J.B. Priestley, News Chronicle 17 Oct 1939
This is an abridged version of a paper that I wrote for an academic journal special issue on ‘Cold War Places’. I wanted to foreground the rise and fall of a prosaic wartime place-type, the aerial observation post and chose to stitch together a semi-fictionalised account of one site’s passage through time. This seemed the best way to give life to the fragments of stories that I had found for a variety of such posts in the National Archives. My aim was to show the ebb and flow of a place-formation, and how it is an unstable local-national constellation of people, environment, paperwork and policy. But in the end the editors didn’t feel my unconventional approach suitable for their history journal. So, rather than leave it in a drawer I’m presenting it here…
2017
We are at the verge of a country lane in the Hertfordshire countryside just outside the village of Wasnott, 30 miles north of London. Beyond a gap in the hedge a field gently rises to its brow on the horizon. Other than the stubble of an arable crop this field is empty; there is nothing to see here.
1979
We are at the same location, looking into the same field. A man wearing a dark beret and blue serge uniform is crouched over a portable petrol-electric generator trying to get it started. Around him stand three other men. One wearing a blue trench coat, another standing by a raised concrete hatch, into which the third man is about to descend. Two of the men are smiling, caught in the act of playfully chiding the generator attendant for his ineffective motor-starting technique. The men have brought with them an assortment of other bags and cases. The men and the concrete structures are surrounded by a high chain-link fence topped with barbed-wire, forming a compound within which a sign stands, declaring:
“Royal Observer Post
7/P2
Wasnott”
The men are ROC volunteers getting ready for a weekend exercise that will see them stationed within their post’s underground bunker. Here they will open a succession of manila envelopes at allotted times and act upon the simulated detonation and fallout readings contained within, reporting that data through to their ROC Group HQ.
1933
Four men are standing in the field: the head of the Observer Corps, the Clerk of the Parish Council, Wasnott’s police constable and an engineer from the General Post Office (GPO). The Clerk is present because the field is managed by the Parish Council, the western part of it having recently been turned into a recreation ground. The constable is here because his Chief Constable has been instructed via a “confidential” standard form letter issued by the Home Office to arrange recruitment of local men as special constables to man an observation post to be established at this spot for the purpose of detecting, plotting and reporting aircraft movements as part of the air defence system. The procurement of both men and physical sites for the Observer Corps has become standardised through experience and repetition since the Corps was established as a volunteer force in 1924 in Kent and Sussex, and then slowly expanded across the counties of Southern England. This field has been identified as suited to a post because it affords a good clear view towards London. However, the GPO Engineer is in attendance because this location is only feasible if a telephone connection can be run to it. The men agree a suitable position and a stake is driven into the ground.
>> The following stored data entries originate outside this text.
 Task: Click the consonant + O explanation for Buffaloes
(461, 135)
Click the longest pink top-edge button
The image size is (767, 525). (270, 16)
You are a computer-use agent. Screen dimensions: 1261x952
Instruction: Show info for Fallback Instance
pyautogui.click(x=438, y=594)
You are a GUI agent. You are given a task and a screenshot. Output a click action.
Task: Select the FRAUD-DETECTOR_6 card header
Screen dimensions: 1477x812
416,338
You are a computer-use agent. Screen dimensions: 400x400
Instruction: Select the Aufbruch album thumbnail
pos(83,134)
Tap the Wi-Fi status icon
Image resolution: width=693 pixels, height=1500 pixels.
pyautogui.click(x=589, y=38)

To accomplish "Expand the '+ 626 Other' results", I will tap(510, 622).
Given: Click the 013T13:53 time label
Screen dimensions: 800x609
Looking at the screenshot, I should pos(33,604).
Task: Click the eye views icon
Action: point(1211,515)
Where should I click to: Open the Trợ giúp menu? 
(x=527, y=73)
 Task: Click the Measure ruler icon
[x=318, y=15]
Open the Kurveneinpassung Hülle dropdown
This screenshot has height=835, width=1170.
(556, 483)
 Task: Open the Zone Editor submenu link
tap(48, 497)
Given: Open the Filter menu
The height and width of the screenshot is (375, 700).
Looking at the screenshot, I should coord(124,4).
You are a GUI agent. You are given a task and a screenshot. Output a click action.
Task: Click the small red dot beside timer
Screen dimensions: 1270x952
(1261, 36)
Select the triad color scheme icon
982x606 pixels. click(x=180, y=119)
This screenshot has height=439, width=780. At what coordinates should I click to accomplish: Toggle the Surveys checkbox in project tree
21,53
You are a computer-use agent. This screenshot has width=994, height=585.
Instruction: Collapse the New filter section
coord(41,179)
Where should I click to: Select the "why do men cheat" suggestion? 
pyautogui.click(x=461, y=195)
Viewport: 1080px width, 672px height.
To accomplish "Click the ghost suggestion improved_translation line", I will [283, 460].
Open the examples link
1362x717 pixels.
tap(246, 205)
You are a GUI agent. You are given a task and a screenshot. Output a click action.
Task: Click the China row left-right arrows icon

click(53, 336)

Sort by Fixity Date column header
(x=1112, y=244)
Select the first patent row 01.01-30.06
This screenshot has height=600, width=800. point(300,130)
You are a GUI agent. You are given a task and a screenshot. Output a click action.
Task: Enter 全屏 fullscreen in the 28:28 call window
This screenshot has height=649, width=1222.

As the Home Office’s letter assures the Council, this stake is the post’s only enduring physical element, for:
“as the [observation] equipment is portable, nothing remains on the site when not in use, nor is there anything to be seen, except, in some cases, a peg driven in flush with the ground to mark the exact site, e.g. in a field… A telephone pole may be erected close to the site, if no convenient pole already exists … no damage of any sort occurs, and it may perhaps be mentioned that the men manning the post are always local men, known probably to you, and that in the quite large number of posts already established, no difficulties with Landlords or Tenants have been found to occur”.
Accordingly, the Home Office’s letter offers no rental payment for the post’s use of the site, which it states will be used for annual exercises not exceeding seven days (or nights) per year.
1942
The Chief Observer is hauling a bundle of advertising hoardings from his delivery van and taking them into the post hut. For the first five years of the Wasnott post’s existence the observers continued to bring all of their equipment to the site for each exercise. Experience of bitter winds on this hillside encouraged them to also bring thick clothing and canvas windbreaks. However the Nazi invasion of Czechoslovakia in September 1938 changed things. For two weeks at the height of the crisis the observers manned the post permanently and it became clear that for continuous operation these posts would need to provide sheltered facilities to enable observers to cook, rest and simply get warm. Deciding upon the suitability of having each post served by a wooden shed, the Air Ministry issued designs for “Standard Pattern Huts” and provided £5 for materials by which shelter and welfare facilities could be locally sourced and erected. But in the face of rationing of building materials the roll-out of this solution was slow to bear fruit. In the meantime at Wasnott the Chief Observer scrounged around and improvised with sandbags “quite a good little fort around the spotting position”. But that proved unsatisfactory as a long-term shelter as after a hard winter the “bags gradually rotted and the sand swirled about in the breeze and got into eyes, cups of tea and everything”. As interim measures a tent and then a caravan were placed at the site and then at the height of the Battle of Britain, amidst fears of imminent invasion, two members of the Home Guard camped out near the post in an old car they had dragged onto the site.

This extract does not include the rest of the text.